(GIVEN INFORMATION Opens)

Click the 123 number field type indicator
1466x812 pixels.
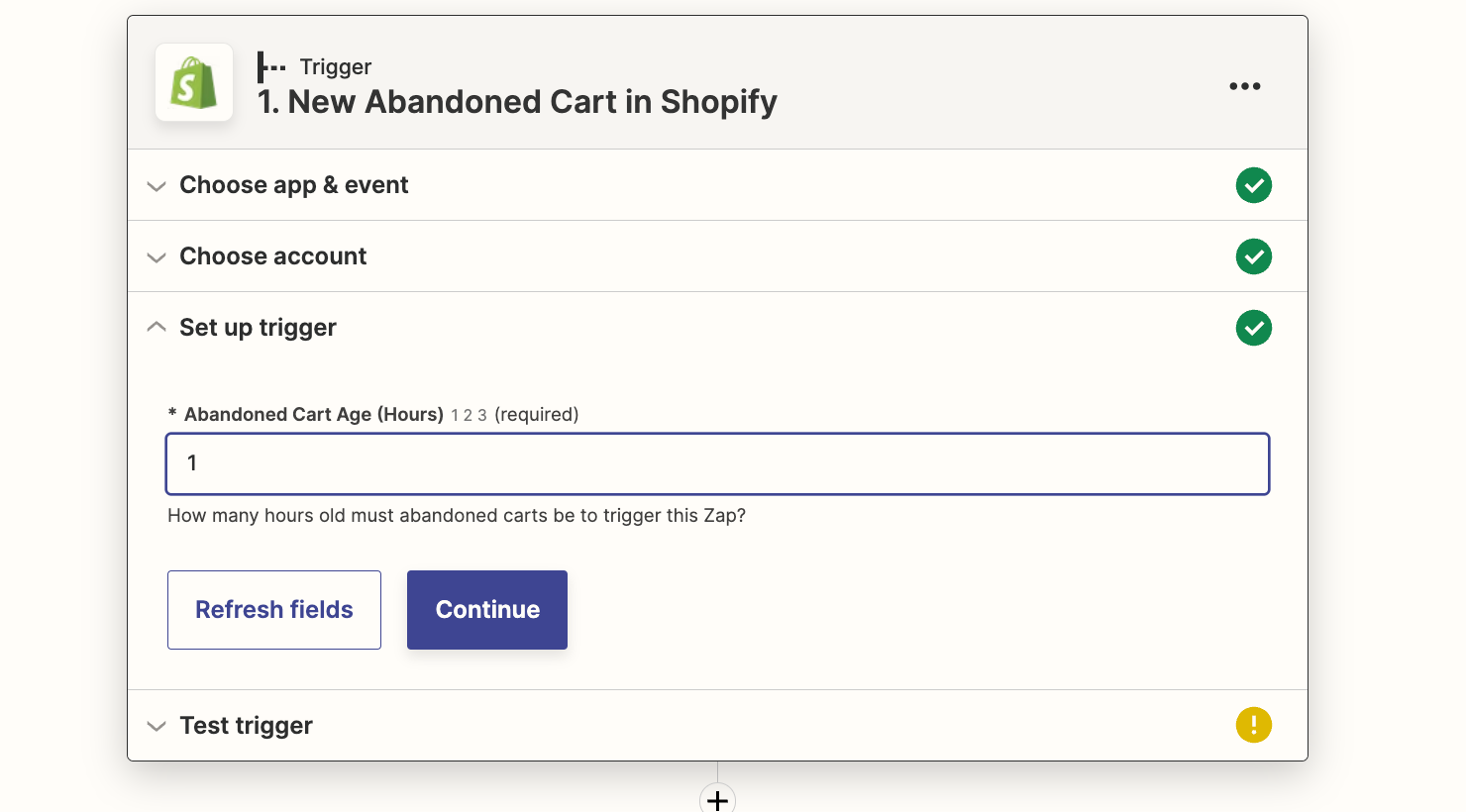point(468,415)
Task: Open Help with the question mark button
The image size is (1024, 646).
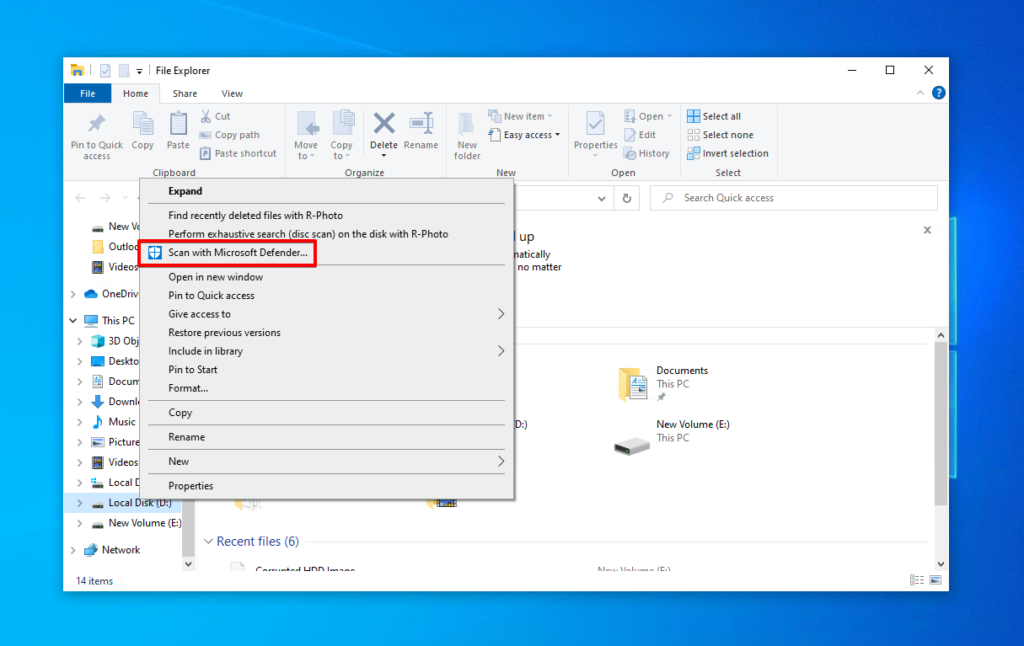Action: (937, 92)
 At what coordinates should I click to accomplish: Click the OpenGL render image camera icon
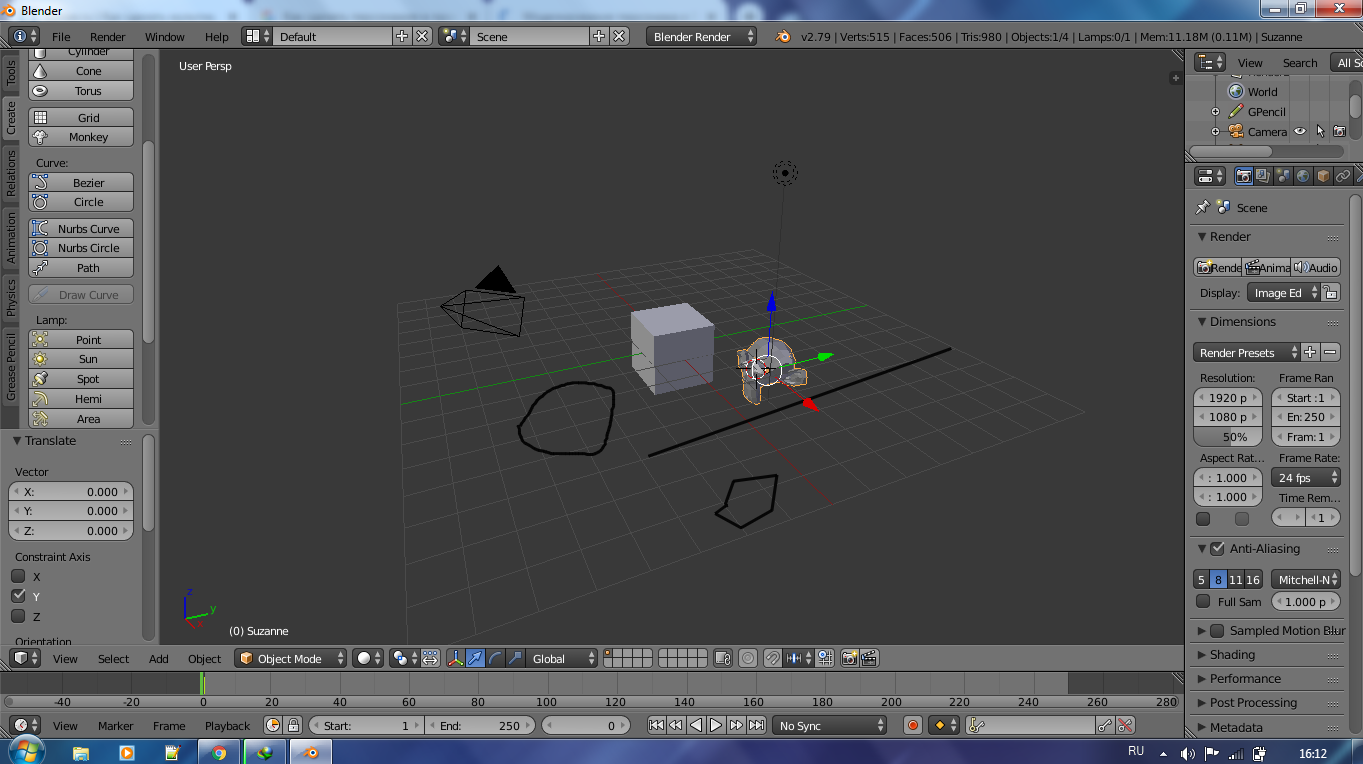click(x=849, y=658)
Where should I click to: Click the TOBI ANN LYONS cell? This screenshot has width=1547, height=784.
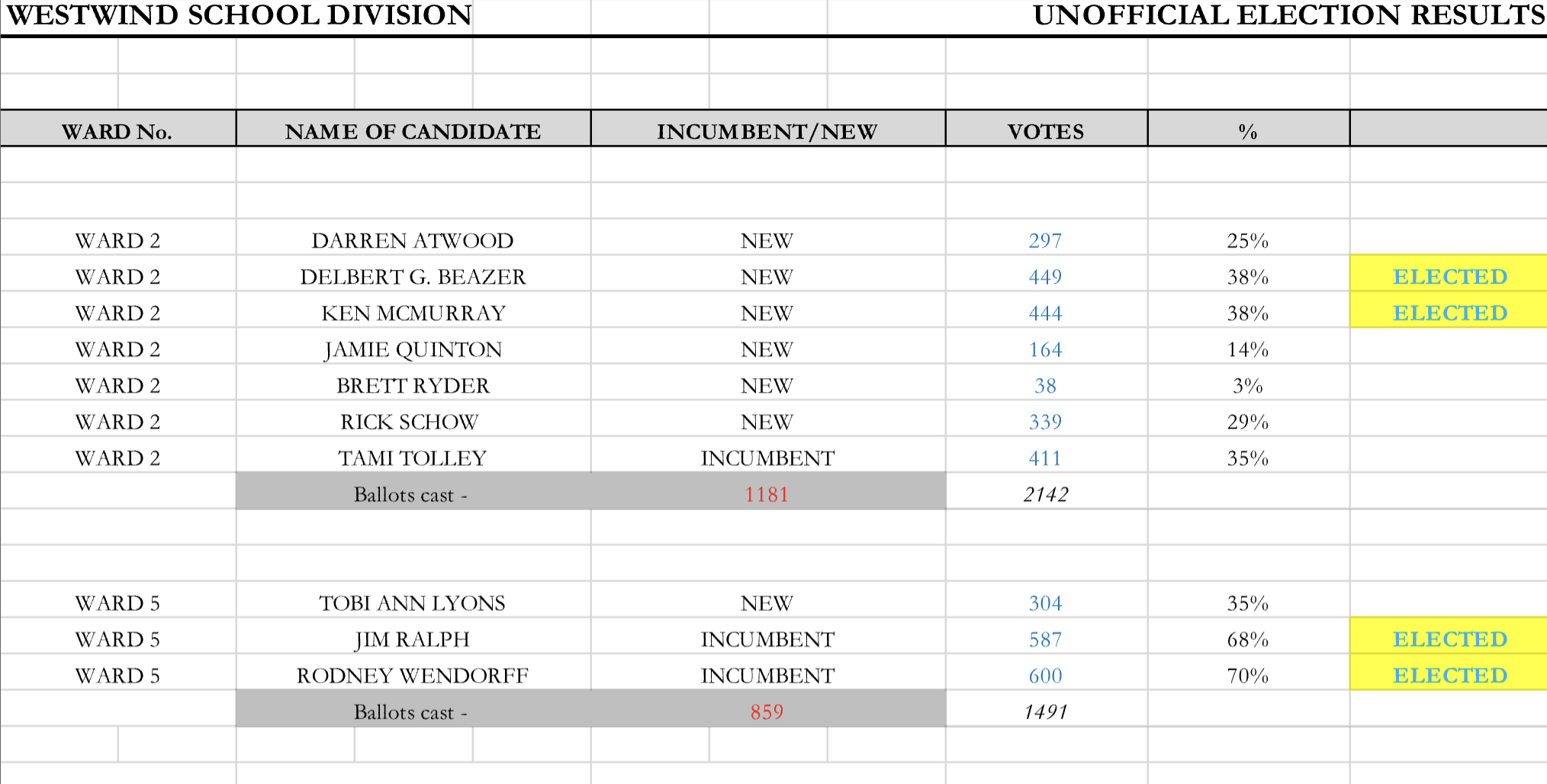pyautogui.click(x=412, y=603)
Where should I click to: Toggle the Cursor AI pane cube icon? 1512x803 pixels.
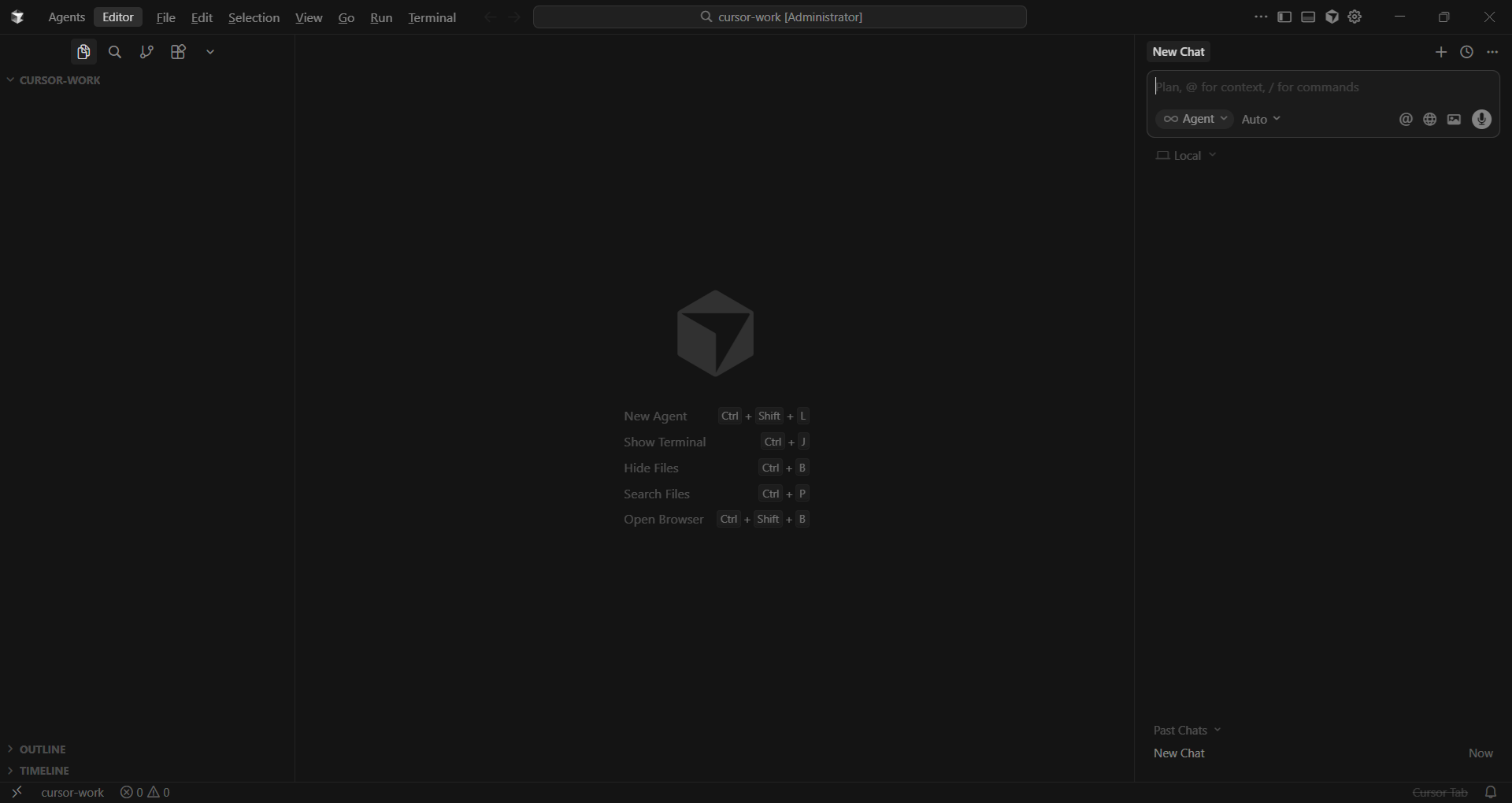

(GIVEN INFORMATION Closes)

▸ **TASK STATEMENT**
The copy should start at the line that contains "Task: Open Help with the question mark button", end at the last line of the entries above, and match each line exactly, with pictures dropped.

▸ **SOLVED EXERCISE**
Task: Open Help with the question mark button
The image size is (1024, 646).
Action: (937, 92)
 At what coordinates should I click to accomplish: Click the OpenGL render image camera icon
click(x=849, y=658)
Where should I click to: Click the TOBI ANN LYONS cell? This screenshot has width=1547, height=784.
pyautogui.click(x=412, y=603)
Where should I click to: Toggle the Cursor AI pane cube icon? 1512x803 pixels.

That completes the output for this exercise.